The first Congressional investigation, the first time executive privelidge was claimed, the first fight over ... [View all]

... the separation of powers, the first time Congress asked a President to explain himself, the first claims:

https://en.wikipedia.org/wiki/St._Clair%27s_defeat

United States response

News of the defeat reached the eastern states by late November. A French resident learned of the battle from Native Americans and shared the news at Vincennes. From there, a traveler headed east sent word to Virginia Governor Henry Lee, along with an alarm from Charles Scott.[54]

Major Ebenezer Denny carried St. Clair's official report to Philadelphia. Knox escorted Denny to President Washington on 20 December.[54] Washington was outraged when he received news of the defeat.[55] After cursing St. Clair, he told Tobias Lear, "General St. Clair shall have justice. I looked hastily through the dispatches, saw the whole disaster but not all the particulars."[56] St. Clair left Wilkinson in charge of Fort Washington[56] and arrived in Philadelphia in January 1792 to report on what had happened. Blaming Quartermaster General Samuel Hodgdon, as well as the War Department, St. Clair asked for a court-martial to gain exoneration and planned to resign his commission after winning it. Washington, however, denied him the court-martial and forced St. Clair's immediate resignation.

The House of Representatives began investigating the disaster. It was the first Congressional Special Committee investigation[1] as well as the first investigation of the executive branch. As part of the proceedings, the House committee in charge of the investigation sought certain documents from the War Department. Knox brought that matter to Washington's attention, and because of the significant issues of separation of powers involved, the president summoned a meeting of all of his department heads. It was one of the first meetings of all of the officials together and may be considered the beginning of the United States Cabinet.[57] Washington established, in principle, the position that the executive branch should refuse to divulge any papers or materials that the public good required it to keep secret and that at any rate, it was not to provide any originals. That is the earliest appearance of the doctrine of executive privilege,[58] which later became a major separation of powers issue.

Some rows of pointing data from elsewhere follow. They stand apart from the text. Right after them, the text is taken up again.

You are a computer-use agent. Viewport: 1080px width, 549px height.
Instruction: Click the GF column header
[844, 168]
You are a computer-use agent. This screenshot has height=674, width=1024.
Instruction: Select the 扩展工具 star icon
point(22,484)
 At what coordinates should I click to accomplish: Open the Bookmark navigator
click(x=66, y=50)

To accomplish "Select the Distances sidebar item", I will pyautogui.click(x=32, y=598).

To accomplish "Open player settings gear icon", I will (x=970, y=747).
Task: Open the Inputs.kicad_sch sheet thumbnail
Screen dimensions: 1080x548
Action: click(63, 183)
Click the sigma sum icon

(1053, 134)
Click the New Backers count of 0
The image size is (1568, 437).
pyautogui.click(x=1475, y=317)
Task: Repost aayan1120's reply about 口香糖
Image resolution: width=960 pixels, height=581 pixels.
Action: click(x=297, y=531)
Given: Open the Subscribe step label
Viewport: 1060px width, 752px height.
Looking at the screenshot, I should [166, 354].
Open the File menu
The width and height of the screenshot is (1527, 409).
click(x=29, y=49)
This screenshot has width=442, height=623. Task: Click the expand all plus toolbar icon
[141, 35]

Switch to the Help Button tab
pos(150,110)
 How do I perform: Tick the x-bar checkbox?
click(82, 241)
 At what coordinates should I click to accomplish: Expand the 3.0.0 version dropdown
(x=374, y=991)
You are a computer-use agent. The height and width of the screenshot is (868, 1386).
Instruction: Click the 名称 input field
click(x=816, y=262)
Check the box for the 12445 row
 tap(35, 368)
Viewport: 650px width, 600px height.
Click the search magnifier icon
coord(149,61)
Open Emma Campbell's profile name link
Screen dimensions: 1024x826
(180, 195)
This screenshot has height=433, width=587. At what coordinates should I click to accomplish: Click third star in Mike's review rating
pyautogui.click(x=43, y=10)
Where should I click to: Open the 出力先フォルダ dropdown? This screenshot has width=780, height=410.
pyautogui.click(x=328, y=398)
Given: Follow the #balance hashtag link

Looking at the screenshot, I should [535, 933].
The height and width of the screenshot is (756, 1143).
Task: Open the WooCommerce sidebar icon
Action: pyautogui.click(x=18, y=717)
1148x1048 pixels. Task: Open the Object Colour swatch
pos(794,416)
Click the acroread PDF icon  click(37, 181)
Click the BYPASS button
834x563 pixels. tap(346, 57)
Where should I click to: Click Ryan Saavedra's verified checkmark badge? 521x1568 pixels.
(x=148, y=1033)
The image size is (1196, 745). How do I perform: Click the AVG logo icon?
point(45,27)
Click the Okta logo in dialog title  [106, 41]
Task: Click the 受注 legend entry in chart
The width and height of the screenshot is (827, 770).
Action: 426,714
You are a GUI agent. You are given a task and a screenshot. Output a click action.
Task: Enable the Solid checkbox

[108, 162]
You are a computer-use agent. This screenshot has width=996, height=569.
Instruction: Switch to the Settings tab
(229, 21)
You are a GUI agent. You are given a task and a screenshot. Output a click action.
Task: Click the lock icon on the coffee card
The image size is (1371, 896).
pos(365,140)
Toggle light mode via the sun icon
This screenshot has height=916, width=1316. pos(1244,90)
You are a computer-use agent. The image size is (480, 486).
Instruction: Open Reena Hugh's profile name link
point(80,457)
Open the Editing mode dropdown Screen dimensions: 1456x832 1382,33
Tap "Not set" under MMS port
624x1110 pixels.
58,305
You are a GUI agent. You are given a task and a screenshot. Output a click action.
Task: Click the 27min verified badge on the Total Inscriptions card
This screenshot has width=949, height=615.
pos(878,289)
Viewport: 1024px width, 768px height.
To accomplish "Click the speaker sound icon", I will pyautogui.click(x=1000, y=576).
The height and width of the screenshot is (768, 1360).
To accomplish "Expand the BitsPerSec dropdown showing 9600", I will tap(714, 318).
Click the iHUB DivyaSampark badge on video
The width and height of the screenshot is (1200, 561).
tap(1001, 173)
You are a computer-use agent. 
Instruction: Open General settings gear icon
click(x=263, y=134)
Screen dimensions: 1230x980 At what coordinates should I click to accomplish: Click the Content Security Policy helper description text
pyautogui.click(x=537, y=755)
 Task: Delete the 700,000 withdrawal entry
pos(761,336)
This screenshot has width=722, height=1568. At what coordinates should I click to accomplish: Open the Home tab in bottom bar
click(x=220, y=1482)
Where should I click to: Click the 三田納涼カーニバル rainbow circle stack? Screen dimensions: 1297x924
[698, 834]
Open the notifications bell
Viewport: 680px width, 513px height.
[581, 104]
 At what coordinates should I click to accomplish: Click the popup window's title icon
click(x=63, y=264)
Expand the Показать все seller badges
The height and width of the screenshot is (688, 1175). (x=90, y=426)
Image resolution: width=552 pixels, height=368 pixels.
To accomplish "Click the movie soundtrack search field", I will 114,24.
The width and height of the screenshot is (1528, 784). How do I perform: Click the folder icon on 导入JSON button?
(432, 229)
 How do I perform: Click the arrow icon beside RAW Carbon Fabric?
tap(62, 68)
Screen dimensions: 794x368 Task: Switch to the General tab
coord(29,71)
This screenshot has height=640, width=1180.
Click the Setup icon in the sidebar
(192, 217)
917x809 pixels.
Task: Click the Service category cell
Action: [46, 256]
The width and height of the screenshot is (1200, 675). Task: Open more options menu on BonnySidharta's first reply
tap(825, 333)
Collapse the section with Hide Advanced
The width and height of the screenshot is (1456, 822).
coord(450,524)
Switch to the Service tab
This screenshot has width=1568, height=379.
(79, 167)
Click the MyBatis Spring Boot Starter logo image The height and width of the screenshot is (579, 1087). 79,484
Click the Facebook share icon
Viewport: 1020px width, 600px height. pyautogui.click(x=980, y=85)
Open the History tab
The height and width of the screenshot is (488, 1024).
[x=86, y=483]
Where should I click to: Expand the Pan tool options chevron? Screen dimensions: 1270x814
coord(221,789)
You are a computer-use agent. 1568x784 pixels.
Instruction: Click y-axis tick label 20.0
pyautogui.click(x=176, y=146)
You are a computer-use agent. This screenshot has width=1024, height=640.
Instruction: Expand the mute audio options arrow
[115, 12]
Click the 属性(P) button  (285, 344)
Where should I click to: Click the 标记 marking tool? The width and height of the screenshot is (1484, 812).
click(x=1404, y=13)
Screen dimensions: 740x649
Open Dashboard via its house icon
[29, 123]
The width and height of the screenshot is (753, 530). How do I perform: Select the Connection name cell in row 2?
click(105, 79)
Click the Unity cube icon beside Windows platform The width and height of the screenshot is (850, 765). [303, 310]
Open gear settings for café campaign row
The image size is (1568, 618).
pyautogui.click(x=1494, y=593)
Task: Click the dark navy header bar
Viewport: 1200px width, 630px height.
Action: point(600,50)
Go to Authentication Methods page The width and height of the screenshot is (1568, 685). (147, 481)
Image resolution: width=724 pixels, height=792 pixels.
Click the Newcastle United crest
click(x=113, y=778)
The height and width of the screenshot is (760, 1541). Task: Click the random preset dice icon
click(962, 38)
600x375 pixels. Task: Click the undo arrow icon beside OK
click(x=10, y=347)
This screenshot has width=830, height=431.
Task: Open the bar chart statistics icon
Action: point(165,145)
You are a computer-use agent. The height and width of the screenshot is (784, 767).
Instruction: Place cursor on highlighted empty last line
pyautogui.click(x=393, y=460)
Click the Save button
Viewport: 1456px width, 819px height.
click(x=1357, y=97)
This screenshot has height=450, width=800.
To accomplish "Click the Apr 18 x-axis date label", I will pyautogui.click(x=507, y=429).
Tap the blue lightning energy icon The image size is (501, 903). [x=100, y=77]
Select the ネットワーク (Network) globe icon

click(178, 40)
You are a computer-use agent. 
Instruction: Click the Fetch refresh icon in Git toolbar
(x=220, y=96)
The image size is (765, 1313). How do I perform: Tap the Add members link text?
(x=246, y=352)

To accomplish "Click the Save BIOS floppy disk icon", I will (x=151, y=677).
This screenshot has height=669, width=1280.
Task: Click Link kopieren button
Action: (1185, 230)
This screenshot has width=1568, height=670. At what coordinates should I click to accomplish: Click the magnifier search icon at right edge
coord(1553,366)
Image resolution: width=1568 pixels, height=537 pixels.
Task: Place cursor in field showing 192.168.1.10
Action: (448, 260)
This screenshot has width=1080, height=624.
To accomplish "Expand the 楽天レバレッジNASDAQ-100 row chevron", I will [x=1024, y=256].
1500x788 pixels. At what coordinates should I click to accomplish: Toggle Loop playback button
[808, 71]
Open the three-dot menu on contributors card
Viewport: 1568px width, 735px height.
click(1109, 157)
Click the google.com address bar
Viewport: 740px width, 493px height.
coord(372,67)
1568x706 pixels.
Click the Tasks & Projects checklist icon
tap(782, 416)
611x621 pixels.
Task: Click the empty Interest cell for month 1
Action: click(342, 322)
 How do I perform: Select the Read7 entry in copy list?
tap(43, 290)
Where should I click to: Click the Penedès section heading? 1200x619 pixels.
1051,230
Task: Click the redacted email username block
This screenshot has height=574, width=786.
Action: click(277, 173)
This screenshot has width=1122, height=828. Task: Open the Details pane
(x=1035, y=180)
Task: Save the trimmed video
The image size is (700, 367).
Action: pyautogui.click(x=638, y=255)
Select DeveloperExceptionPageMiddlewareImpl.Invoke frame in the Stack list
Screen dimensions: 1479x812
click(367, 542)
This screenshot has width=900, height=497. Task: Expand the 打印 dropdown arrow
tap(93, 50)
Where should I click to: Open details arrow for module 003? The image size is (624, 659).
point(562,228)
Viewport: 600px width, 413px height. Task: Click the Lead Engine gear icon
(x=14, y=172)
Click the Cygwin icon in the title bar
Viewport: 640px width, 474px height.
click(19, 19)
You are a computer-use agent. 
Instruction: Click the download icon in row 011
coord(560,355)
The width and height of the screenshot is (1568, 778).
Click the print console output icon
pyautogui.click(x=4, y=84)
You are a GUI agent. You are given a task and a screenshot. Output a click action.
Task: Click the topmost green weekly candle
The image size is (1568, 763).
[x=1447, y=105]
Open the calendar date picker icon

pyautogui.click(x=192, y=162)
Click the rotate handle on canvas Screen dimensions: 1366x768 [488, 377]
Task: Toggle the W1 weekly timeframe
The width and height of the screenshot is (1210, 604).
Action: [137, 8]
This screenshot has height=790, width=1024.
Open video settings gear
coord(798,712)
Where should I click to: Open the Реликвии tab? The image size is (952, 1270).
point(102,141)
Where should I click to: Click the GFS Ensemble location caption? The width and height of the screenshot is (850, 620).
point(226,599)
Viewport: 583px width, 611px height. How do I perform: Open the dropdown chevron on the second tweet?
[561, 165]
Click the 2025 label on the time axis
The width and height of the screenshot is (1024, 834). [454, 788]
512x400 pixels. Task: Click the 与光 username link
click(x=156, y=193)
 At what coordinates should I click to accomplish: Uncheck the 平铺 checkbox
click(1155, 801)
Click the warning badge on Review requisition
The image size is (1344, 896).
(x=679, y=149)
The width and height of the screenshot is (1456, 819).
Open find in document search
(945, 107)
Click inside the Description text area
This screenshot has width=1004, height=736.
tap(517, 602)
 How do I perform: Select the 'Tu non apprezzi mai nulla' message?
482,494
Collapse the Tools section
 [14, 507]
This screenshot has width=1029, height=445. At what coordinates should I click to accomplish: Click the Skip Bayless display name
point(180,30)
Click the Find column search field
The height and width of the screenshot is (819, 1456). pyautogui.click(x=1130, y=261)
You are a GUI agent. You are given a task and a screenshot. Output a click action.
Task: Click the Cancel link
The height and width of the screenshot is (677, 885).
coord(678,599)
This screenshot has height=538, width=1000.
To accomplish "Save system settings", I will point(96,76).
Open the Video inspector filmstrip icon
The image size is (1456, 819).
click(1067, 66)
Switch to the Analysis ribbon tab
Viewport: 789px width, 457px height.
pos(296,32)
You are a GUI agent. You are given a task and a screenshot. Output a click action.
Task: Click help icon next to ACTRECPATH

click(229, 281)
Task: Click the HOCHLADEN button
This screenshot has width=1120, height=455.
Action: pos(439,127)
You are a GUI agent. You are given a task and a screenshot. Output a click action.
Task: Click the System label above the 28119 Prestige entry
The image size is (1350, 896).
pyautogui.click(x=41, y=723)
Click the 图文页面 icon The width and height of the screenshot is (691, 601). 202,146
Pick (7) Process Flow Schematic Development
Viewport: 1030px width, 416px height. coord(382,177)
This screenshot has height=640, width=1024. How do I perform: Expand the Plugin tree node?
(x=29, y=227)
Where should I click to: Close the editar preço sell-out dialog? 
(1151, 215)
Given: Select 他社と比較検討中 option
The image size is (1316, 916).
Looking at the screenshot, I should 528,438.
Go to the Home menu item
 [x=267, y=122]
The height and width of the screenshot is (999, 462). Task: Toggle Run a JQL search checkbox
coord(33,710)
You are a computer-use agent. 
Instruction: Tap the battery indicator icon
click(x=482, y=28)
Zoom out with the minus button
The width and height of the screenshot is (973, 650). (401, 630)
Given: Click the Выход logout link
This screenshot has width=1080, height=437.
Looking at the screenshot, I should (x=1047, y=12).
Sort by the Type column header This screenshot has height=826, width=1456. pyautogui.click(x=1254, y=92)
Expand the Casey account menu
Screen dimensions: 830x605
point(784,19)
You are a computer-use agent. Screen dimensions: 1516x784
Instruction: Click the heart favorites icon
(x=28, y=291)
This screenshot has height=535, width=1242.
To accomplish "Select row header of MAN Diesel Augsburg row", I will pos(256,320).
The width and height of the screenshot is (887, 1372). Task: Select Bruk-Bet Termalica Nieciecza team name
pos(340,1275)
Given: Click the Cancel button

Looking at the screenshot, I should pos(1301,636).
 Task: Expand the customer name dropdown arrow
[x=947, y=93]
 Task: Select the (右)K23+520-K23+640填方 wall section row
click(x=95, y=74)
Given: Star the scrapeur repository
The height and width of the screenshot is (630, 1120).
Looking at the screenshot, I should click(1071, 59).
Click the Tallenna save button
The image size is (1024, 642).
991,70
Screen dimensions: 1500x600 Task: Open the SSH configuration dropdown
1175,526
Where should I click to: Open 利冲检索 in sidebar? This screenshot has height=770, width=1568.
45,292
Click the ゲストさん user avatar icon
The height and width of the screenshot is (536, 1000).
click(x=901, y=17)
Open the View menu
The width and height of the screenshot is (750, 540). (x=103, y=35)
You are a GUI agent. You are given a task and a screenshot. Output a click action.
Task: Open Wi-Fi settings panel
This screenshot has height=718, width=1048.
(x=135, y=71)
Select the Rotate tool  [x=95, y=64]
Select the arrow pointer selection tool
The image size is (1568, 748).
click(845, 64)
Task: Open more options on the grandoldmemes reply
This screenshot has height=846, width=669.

The final committee report sided largely with St. Clair by finding that Knox, Hodgdon, and other War Department officials had done a poor job of raising, equipping, and supplying St. Clair's expedition.[59] However, Congress voted against a motion to consider the committee's findings and issued no final report. St. Clair expressed disappointment that his reputation was not officially cleared.[60]

Within weeks of learning of the disaster, Washington wrote, "We are involved in actual war!"[61] Following up on his 1783 "Sentiments on a Peace Establishment",[62] he urged Congress to raise an army capable of conducting a successful offense against the American Indian confederacy, which it did in March 1792 by establishing additional army regiments (the Legion of the United States), adding three-year enlistments, and increasing military pay.[47][55] That May, it also passed two Militia Acts. The first empowered the president to call out the militias of the several states. The second required free, able-bodied white male citizens of the various states between the ages of 18 and 45 to enroll in the militia of the state in which they resided. Washington would use the authority to call out the militia in 1794 to suppress the Whiskey Rebellion in western Pennsylvania.[63]



These militias are what the 2nd Amendment was about: the right to carry arms was about allowing anyone to join and train with with a militia.